もちろんそこに住んでいた人は昔からそこに住んでいたので、「今までこんなことが起きたことはなかった」と言うのだが、津波は別としても最近では台風や大雨による風水害の被害が年々大規模になっているような気がする。もちろん20年ほど前までは今のようにインターネットやSNSが普及していなかったから、寄せられる情報も少なかったので目に触れなかっただけかもしれないが、雨量や風速、気温、気圧のデータだけを見ても以前よりもデータは激甚になっている。

これが地球規模の気候変動によるものだとしたらそこに住んでいる人たちがどんなに努力しても自然災害から逃げることはできない。そして一部の都心に住んでいる人以外は自分で好き好んでそこに住んでいるわけではない。「住めば都」という言葉もあるように、住んでいるうちに慣れて土地に愛着が湧いてくることもあるだろうが、それでも多くの人は仕事や学校、家族などの都合でそこに住み続けている。

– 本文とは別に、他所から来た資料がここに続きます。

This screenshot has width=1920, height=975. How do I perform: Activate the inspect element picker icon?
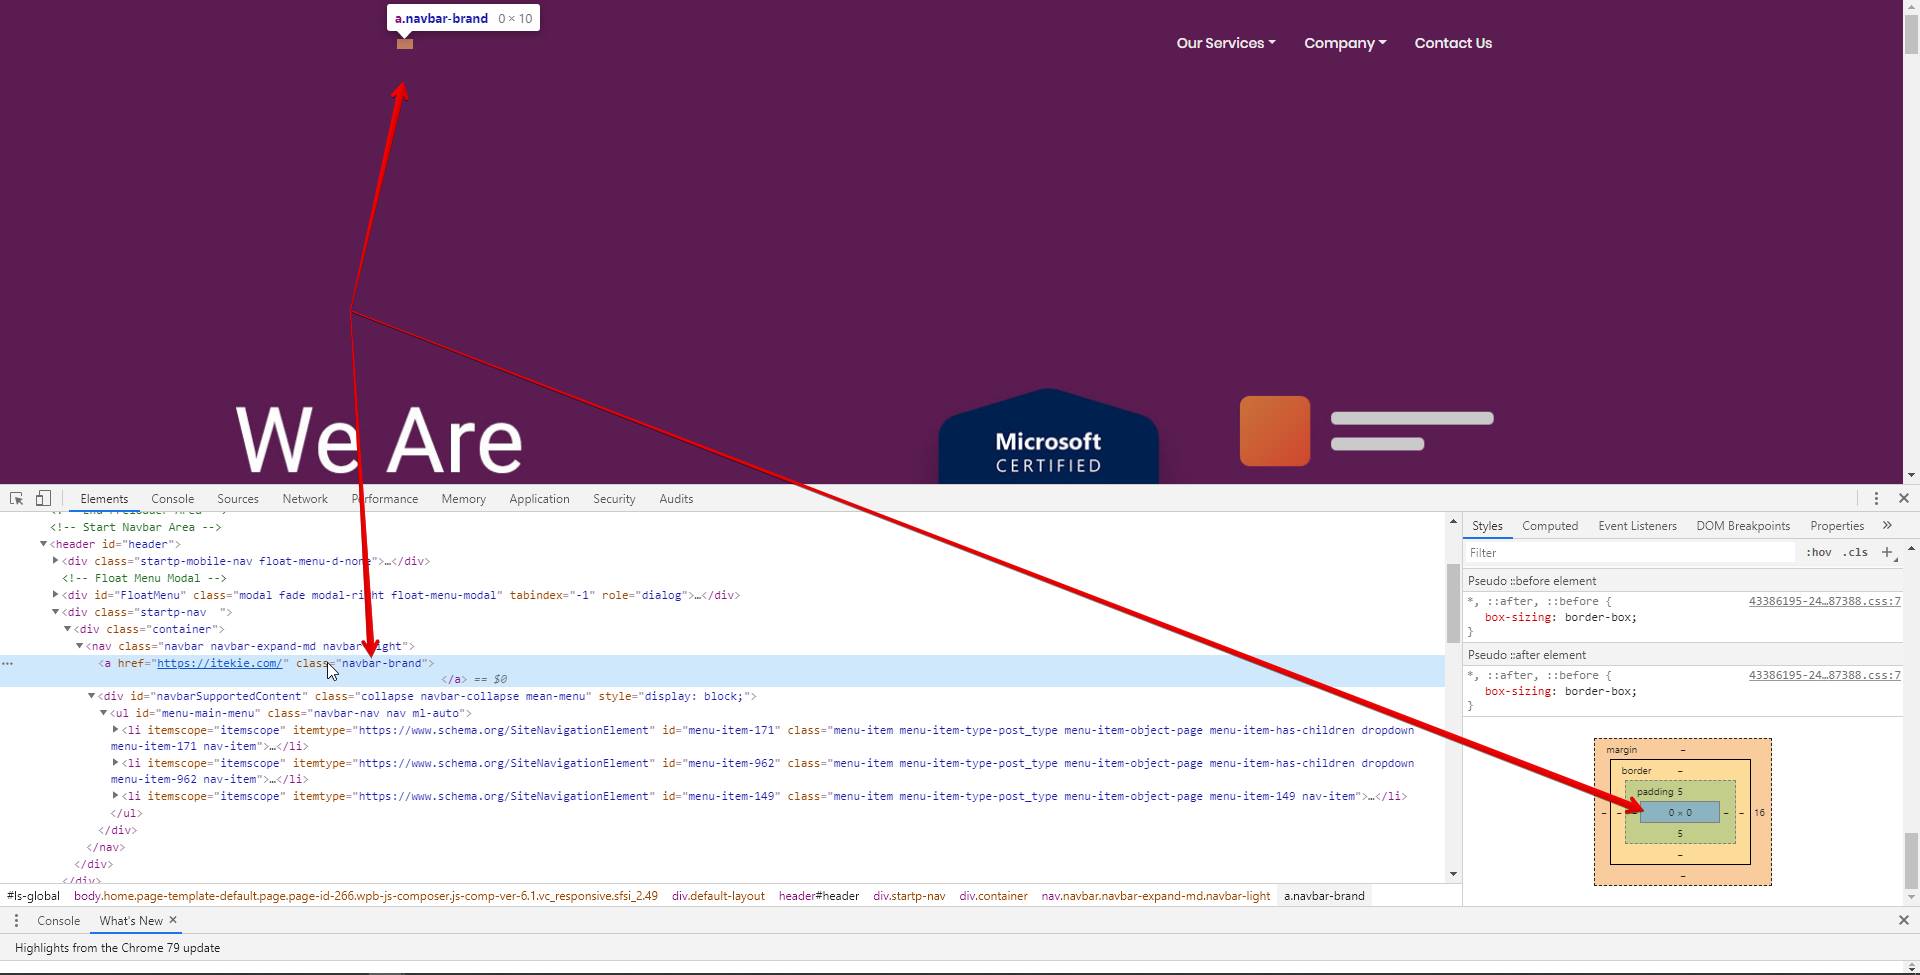pyautogui.click(x=16, y=498)
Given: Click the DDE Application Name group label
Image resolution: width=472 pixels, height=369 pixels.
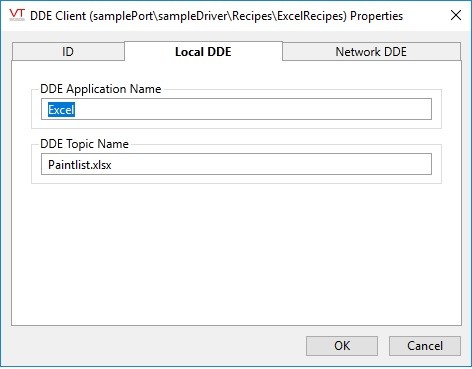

ある特定の災害だけを考慮すればその災害に襲われる確率の低いところはあるだろう。しかし一つの災害から逃れようとすれば他のリスクが増したり利便性が失われたりする。それらを色々と考えて自分にとって一番バランスが取れた場所がおそらく今住んでいるところなのだ。

何か一つの不都合を避けるためだけにその土地を離れれば自分の中の生活や精神のバランスが崩れていく。果たしていつくるかわからないたった一つの自然災害のリスクと天秤にかけたときに、自分にとっての幸せを考えた結果でそこに暮らし続けている。赤の他人がたまたま起きた一つの災害だけを少しばかり垣間みたところで土足で他人の生活に踏み込むようなことを口にするべきではないと思うのだ。